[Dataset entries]
·····
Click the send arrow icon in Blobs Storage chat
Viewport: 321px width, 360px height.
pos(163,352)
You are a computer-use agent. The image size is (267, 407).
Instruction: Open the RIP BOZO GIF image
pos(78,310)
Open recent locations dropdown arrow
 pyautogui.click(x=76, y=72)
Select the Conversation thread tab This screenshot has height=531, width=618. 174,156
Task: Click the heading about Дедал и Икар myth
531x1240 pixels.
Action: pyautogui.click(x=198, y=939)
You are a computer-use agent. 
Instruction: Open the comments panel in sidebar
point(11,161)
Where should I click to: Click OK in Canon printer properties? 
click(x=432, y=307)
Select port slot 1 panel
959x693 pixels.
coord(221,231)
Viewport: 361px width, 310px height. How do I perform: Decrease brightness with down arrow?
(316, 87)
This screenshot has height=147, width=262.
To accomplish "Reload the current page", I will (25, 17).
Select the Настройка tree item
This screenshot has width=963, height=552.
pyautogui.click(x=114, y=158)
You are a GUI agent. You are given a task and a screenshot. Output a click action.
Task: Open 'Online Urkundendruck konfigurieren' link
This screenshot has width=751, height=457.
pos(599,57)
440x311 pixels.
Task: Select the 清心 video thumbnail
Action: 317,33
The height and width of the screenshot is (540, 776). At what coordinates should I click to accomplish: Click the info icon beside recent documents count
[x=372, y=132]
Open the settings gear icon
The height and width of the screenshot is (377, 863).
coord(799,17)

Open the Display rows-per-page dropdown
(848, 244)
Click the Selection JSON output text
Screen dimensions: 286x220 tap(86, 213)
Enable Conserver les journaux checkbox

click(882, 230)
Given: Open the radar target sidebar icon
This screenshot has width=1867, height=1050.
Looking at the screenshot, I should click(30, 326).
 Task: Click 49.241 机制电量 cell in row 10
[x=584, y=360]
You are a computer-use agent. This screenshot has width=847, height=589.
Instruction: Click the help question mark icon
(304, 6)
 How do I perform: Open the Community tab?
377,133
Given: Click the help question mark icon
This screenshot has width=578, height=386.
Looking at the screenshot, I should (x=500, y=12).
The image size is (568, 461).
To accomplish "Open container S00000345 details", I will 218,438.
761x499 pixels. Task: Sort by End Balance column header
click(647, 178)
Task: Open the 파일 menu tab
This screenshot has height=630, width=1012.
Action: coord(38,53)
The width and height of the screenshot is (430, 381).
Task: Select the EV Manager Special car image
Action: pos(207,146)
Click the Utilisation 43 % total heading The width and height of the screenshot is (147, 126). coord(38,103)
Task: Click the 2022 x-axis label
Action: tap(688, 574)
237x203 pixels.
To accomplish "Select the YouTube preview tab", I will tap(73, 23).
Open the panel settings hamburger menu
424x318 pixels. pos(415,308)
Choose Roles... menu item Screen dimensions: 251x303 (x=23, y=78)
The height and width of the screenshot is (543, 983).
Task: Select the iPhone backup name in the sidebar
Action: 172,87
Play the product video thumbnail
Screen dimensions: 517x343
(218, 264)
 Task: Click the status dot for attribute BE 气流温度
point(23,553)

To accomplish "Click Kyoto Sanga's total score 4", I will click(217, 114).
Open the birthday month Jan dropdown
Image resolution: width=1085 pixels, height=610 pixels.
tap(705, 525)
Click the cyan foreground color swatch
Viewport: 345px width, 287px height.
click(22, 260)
·····
Goal of the exercise.
Exactly as they appear above, print all the entries.

Solution below.
Click the send arrow icon in Blobs Storage chat
Viewport: 321px width, 360px height.
pos(163,352)
You are a computer-use agent. The image size is (267, 407).
Instruction: Open the RIP BOZO GIF image
pos(78,310)
Open recent locations dropdown arrow
 pyautogui.click(x=76, y=72)
Select the Conversation thread tab This screenshot has height=531, width=618. 174,156
Task: Click the heading about Дедал и Икар myth
531x1240 pixels.
Action: pyautogui.click(x=198, y=939)
You are a computer-use agent. 
Instruction: Open the comments panel in sidebar
point(11,161)
Where should I click to: Click OK in Canon printer properties? 
click(x=432, y=307)
Select port slot 1 panel
959x693 pixels.
coord(221,231)
Viewport: 361px width, 310px height. How do I perform: Decrease brightness with down arrow?
(316, 87)
This screenshot has height=147, width=262.
To accomplish "Reload the current page", I will (25, 17).
Select the Настройка tree item
This screenshot has width=963, height=552.
pyautogui.click(x=114, y=158)
You are a GUI agent. You are given a task and a screenshot. Output a click action.
Task: Open 'Online Urkundendruck konfigurieren' link
This screenshot has width=751, height=457.
pos(599,57)
440x311 pixels.
Task: Select the 清心 video thumbnail
Action: 317,33
The height and width of the screenshot is (540, 776). At what coordinates should I click to accomplish: Click the info icon beside recent documents count
[x=372, y=132]
Open the settings gear icon
The height and width of the screenshot is (377, 863).
coord(799,17)

Open the Display rows-per-page dropdown
(848, 244)
Click the Selection JSON output text
Screen dimensions: 286x220 tap(86, 213)
Enable Conserver les journaux checkbox

click(882, 230)
Given: Open the radar target sidebar icon
This screenshot has width=1867, height=1050.
Looking at the screenshot, I should click(30, 326).
 Task: Click 49.241 机制电量 cell in row 10
[x=584, y=360]
You are a computer-use agent. This screenshot has width=847, height=589.
Instruction: Click the help question mark icon
(304, 6)
 How do I perform: Open the Community tab?
377,133
Given: Click the help question mark icon
This screenshot has width=578, height=386.
Looking at the screenshot, I should (x=500, y=12).
The image size is (568, 461).
To accomplish "Open container S00000345 details", I will 218,438.
761x499 pixels. Task: Sort by End Balance column header
click(647, 178)
Task: Open the 파일 menu tab
This screenshot has height=630, width=1012.
Action: coord(38,53)
The width and height of the screenshot is (430, 381).
Task: Select the EV Manager Special car image
Action: pos(207,146)
Click the Utilisation 43 % total heading The width and height of the screenshot is (147, 126). coord(38,103)
Task: Click the 2022 x-axis label
Action: tap(688, 574)
237x203 pixels.
To accomplish "Select the YouTube preview tab", I will tap(73, 23).
Open the panel settings hamburger menu
424x318 pixels. pos(415,308)
Choose Roles... menu item Screen dimensions: 251x303 (x=23, y=78)
The height and width of the screenshot is (543, 983).
Task: Select the iPhone backup name in the sidebar
Action: 172,87
Play the product video thumbnail
Screen dimensions: 517x343
(218, 264)
 Task: Click the status dot for attribute BE 气流温度
point(23,553)

To accomplish "Click Kyoto Sanga's total score 4", I will click(217, 114).
Open the birthday month Jan dropdown
Image resolution: width=1085 pixels, height=610 pixels.
tap(705, 525)
Click the cyan foreground color swatch
Viewport: 345px width, 287px height.
click(22, 260)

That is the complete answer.